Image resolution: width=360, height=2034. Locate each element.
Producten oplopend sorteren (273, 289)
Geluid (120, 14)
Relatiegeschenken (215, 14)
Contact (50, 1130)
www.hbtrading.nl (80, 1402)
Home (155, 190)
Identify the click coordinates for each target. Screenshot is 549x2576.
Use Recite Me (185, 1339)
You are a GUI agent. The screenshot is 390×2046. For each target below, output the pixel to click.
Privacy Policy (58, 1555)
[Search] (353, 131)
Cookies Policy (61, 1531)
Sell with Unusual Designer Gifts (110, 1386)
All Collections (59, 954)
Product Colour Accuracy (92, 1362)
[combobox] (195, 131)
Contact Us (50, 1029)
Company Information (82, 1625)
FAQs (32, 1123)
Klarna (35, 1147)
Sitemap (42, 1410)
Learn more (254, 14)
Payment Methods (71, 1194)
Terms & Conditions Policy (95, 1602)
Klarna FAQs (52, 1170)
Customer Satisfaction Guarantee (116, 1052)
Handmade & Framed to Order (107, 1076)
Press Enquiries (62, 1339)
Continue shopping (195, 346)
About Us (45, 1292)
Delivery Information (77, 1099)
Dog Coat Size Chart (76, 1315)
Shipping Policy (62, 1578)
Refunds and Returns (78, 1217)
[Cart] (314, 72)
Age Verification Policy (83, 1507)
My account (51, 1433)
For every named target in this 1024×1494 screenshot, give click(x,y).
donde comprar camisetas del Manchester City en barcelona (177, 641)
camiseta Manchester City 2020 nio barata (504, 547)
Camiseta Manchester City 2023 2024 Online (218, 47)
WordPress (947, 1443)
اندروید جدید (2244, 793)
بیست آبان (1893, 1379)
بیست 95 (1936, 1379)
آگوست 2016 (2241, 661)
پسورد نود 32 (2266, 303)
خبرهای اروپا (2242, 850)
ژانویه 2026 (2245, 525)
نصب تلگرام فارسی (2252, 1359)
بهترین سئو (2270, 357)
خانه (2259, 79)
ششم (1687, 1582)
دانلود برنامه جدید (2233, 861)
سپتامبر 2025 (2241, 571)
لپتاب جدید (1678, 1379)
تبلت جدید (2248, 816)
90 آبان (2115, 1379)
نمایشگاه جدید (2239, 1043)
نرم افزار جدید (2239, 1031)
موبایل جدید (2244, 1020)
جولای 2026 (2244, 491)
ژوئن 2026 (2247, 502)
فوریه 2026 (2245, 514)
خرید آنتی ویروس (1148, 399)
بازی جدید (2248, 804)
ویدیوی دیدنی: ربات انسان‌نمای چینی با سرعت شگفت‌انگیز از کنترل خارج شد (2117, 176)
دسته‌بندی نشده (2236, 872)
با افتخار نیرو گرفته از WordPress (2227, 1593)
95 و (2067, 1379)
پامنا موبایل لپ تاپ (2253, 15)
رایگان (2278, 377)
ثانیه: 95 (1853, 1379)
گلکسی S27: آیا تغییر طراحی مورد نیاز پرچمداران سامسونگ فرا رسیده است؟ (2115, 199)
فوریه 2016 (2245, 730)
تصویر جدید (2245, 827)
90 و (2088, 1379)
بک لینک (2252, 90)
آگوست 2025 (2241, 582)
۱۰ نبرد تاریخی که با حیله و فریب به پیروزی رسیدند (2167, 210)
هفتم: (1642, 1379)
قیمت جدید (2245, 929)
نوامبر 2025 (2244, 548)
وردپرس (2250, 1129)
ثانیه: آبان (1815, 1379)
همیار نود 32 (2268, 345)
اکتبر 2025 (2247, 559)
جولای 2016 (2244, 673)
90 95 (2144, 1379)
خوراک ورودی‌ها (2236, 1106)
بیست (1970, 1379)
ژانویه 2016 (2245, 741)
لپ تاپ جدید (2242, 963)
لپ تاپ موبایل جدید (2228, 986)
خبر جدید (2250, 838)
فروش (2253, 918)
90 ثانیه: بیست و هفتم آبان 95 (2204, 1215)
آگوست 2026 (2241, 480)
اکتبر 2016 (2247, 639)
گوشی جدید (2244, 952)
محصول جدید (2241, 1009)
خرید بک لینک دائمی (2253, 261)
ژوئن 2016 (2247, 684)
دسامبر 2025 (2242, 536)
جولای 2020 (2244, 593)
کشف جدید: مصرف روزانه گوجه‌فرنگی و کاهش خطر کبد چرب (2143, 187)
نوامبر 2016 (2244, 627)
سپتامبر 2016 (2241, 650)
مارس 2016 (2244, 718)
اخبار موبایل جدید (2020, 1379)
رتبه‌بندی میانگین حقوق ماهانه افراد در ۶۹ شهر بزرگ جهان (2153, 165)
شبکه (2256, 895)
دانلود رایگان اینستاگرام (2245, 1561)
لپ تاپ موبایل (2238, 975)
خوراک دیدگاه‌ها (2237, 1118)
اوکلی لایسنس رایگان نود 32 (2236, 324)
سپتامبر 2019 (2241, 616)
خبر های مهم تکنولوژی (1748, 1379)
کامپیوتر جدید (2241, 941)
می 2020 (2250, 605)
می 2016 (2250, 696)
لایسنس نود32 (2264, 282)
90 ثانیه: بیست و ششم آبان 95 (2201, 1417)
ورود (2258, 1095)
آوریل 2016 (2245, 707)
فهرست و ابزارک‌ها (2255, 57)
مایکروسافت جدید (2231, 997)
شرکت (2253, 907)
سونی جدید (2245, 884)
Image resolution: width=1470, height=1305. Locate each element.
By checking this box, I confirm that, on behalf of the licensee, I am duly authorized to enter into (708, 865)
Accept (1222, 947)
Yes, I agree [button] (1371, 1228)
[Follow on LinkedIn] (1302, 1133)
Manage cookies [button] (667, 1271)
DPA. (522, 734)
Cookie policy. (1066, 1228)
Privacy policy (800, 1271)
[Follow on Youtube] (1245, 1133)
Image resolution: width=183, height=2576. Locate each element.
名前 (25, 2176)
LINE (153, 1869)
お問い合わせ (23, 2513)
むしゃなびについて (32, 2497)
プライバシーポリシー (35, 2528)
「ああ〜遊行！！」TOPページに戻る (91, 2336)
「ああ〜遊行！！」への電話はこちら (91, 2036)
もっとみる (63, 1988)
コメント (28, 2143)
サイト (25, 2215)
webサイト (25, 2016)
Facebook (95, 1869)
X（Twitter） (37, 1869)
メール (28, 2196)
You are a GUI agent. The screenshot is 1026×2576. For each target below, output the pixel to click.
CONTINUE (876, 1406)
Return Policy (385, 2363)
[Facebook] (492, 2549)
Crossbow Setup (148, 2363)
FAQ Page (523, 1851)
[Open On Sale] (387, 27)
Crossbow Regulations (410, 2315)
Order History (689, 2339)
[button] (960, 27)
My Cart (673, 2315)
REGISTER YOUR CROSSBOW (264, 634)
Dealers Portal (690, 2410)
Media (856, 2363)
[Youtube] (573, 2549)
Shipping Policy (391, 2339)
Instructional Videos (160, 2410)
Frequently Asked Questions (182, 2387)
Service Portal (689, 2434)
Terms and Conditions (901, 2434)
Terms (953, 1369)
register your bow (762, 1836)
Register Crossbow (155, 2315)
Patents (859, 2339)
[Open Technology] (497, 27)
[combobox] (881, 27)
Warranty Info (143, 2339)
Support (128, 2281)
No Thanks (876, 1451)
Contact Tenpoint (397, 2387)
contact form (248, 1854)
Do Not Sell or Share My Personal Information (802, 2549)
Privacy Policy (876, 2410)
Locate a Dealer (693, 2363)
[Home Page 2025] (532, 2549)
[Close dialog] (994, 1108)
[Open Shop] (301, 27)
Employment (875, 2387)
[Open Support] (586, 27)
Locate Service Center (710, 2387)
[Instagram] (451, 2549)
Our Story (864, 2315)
===
Please retype each entry above exactly as it is written.

* _WRITTEN RESPONSE_
Image resolution: width=360, height=2034. Locate each element.
Producten oplopend sorteren (273, 289)
Geluid (120, 14)
Relatiegeschenken (215, 14)
Contact (50, 1130)
www.hbtrading.nl (80, 1402)
Home (155, 190)
Identify the click coordinates for each target. Screenshot is 549x2576.
Use Recite Me (185, 1339)
You are a GUI agent. The screenshot is 390×2046. For each target below, output the pixel to click.
Privacy Policy (58, 1555)
[Search] (353, 131)
Cookies Policy (61, 1531)
Sell with Unusual Designer Gifts (110, 1386)
All Collections (59, 954)
Product Colour Accuracy (92, 1362)
[combobox] (195, 131)
Contact Us (50, 1029)
Company Information (82, 1625)
FAQs (32, 1123)
Klarna (35, 1147)
Sitemap (42, 1410)
Learn more (254, 14)
Payment Methods (71, 1194)
Terms & Conditions Policy (95, 1602)
Klarna FAQs (52, 1170)
Customer Satisfaction Guarantee (116, 1052)
Handmade & Framed to Order (107, 1076)
Press Enquiries (62, 1339)
Continue shopping (195, 346)
About Us (45, 1292)
Delivery Information (77, 1099)
Dog Coat Size Chart (76, 1315)
Shipping Policy (62, 1578)
Refunds and Returns (78, 1217)
[Cart] (314, 72)
Age Verification Policy (83, 1507)
My account (51, 1433)
For every named target in this 1024×1494 screenshot, give click(x,y).
donde comprar camisetas del Manchester City en barcelona (177, 641)
camiseta Manchester City 2020 nio barata (504, 547)
Camiseta Manchester City 2023 2024 Online (218, 47)
WordPress (947, 1443)
اندروید جدید (2244, 793)
بیست آبان (1893, 1379)
بیست 95 (1936, 1379)
آگوست 2016 (2241, 661)
پسورد نود 32 (2266, 303)
خبرهای اروپا (2242, 850)
ژانویه 2026 (2245, 525)
نصب تلگرام فارسی (2252, 1359)
بهترین سئو (2270, 357)
خانه (2259, 79)
ششم (1687, 1582)
دانلود برنامه جدید (2233, 861)
سپتامبر 2025 (2241, 571)
لپتاب جدید (1678, 1379)
تبلت جدید (2248, 816)
90 آبان (2115, 1379)
نمایشگاه جدید (2239, 1043)
نرم افزار جدید (2239, 1031)
موبایل جدید (2244, 1020)
جولای 2026 (2244, 491)
ژوئن 2026 (2247, 502)
فوریه 2026 (2245, 514)
خرید آنتی ویروس (1148, 399)
بازی جدید (2248, 804)
ویدیوی دیدنی: ربات انسان‌نمای چینی با سرعت شگفت‌انگیز از کنترل خارج شد (2117, 176)
دسته‌بندی نشده (2236, 872)
با افتخار نیرو گرفته از WordPress (2227, 1593)
95 و (2067, 1379)
پامنا موبایل لپ تاپ (2253, 15)
رایگان (2278, 377)
ثانیه: 95 (1853, 1379)
گلکسی S27: آیا تغییر طراحی مورد نیاز پرچمداران سامسونگ فرا رسیده است؟ (2115, 199)
فوریه 2016 (2245, 730)
تصویر جدید (2245, 827)
90 و (2088, 1379)
بک لینک (2252, 90)
آگوست 2025 (2241, 582)
۱۰ نبرد تاریخی که با حیله و فریب به پیروزی رسیدند (2167, 210)
هفتم: (1642, 1379)
قیمت جدید (2245, 929)
نوامبر 2025 (2244, 548)
وردپرس (2250, 1129)
ثانیه: آبان (1815, 1379)
همیار نود 32 (2268, 345)
اکتبر 2025 (2247, 559)
جولای 2016 (2244, 673)
90 95 (2144, 1379)
خوراک ورودی‌ها (2236, 1106)
بیست (1970, 1379)
ژانویه 2016 (2245, 741)
لپ تاپ جدید (2242, 963)
لپ تاپ موبایل جدید (2228, 986)
خبر جدید (2250, 838)
فروش (2253, 918)
90 ثانیه: بیست و هفتم آبان 95 (2204, 1215)
آگوست 2026 (2241, 480)
اکتبر 2016 (2247, 639)
گوشی جدید (2244, 952)
محصول جدید (2241, 1009)
خرید بک لینک دائمی (2253, 261)
ژوئن 2016 (2247, 684)
دسامبر 2025 (2242, 536)
جولای 2020 (2244, 593)
کشف جدید: مصرف روزانه گوجه‌فرنگی و کاهش خطر کبد چرب (2143, 187)
نوامبر 2016 (2244, 627)
سپتامبر 2016 (2241, 650)
مارس 2016 (2244, 718)
اخبار موبایل جدید (2020, 1379)
رتبه‌بندی میانگین حقوق ماهانه افراد در ۶۹ شهر بزرگ جهان (2153, 165)
شبکه (2256, 895)
دانلود رایگان اینستاگرام (2245, 1561)
لپ تاپ موبایل (2238, 975)
خوراک دیدگاه‌ها (2237, 1118)
اوکلی لایسنس رایگان نود 32 (2236, 324)
سپتامبر 2019 (2241, 616)
خبر های مهم تکنولوژی (1748, 1379)
کامپیوتر جدید (2241, 941)
می 2020 (2250, 605)
می 2016 (2250, 696)
لایسنس نود32 (2264, 282)
90 ثانیه: بیست و ششم آبان 95 (2201, 1417)
ورود (2258, 1095)
آوریل 2016 (2245, 707)
فهرست و ابزارک‌ها (2255, 57)
مایکروسافت جدید (2231, 997)
شرکت (2253, 907)
سونی جدید (2245, 884)
Image resolution: width=1470, height=1305. Locate each element.
By checking this box, I confirm that, on behalf of the licensee, I am duly authorized to enter into (708, 865)
Accept (1222, 947)
Yes, I agree [button] (1371, 1228)
[Follow on LinkedIn] (1302, 1133)
Manage cookies [button] (667, 1271)
DPA. (522, 734)
Cookie policy. (1066, 1228)
Privacy policy (800, 1271)
[Follow on Youtube] (1245, 1133)
Image resolution: width=183, height=2576. Locate each element.
名前 (25, 2176)
LINE (153, 1869)
お問い合わせ (23, 2513)
むしゃなびについて (32, 2497)
プライバシーポリシー (35, 2528)
「ああ〜遊行！！」TOPページに戻る (91, 2336)
「ああ〜遊行！！」への電話はこちら (91, 2036)
もっとみる (63, 1988)
コメント (28, 2143)
サイト (25, 2215)
webサイト (25, 2016)
Facebook (95, 1869)
X（Twitter） (37, 1869)
メール (28, 2196)
You are a GUI agent. The screenshot is 1026×2576. For each target below, output the pixel to click.
CONTINUE (876, 1406)
Return Policy (385, 2363)
[Facebook] (492, 2549)
Crossbow Setup (148, 2363)
FAQ Page (523, 1851)
[Open On Sale] (387, 27)
Crossbow Regulations (410, 2315)
Order History (689, 2339)
[button] (960, 27)
My Cart (673, 2315)
REGISTER YOUR CROSSBOW (264, 634)
Dealers Portal (690, 2410)
Media (856, 2363)
[Youtube] (573, 2549)
Shipping Policy (391, 2339)
Instructional Videos (160, 2410)
Frequently Asked Questions (182, 2387)
Service Portal (689, 2434)
Terms and Conditions (901, 2434)
Terms (953, 1369)
register your bow (762, 1836)
Register Crossbow (155, 2315)
Patents (859, 2339)
[Open Technology] (497, 27)
[combobox] (881, 27)
Warranty Info (143, 2339)
Support (128, 2281)
No Thanks (876, 1451)
Contact Tenpoint (397, 2387)
contact form (248, 1854)
Do Not Sell or Share My Personal Information (802, 2549)
Privacy Policy (876, 2410)
Locate a Dealer (693, 2363)
[Home Page 2025] (532, 2549)
[Close dialog] (994, 1108)
[Open Shop] (301, 27)
Employment (875, 2387)
[Open Support] (586, 27)
Locate Service Center (710, 2387)
[Instagram] (451, 2549)
Our Story (864, 2315)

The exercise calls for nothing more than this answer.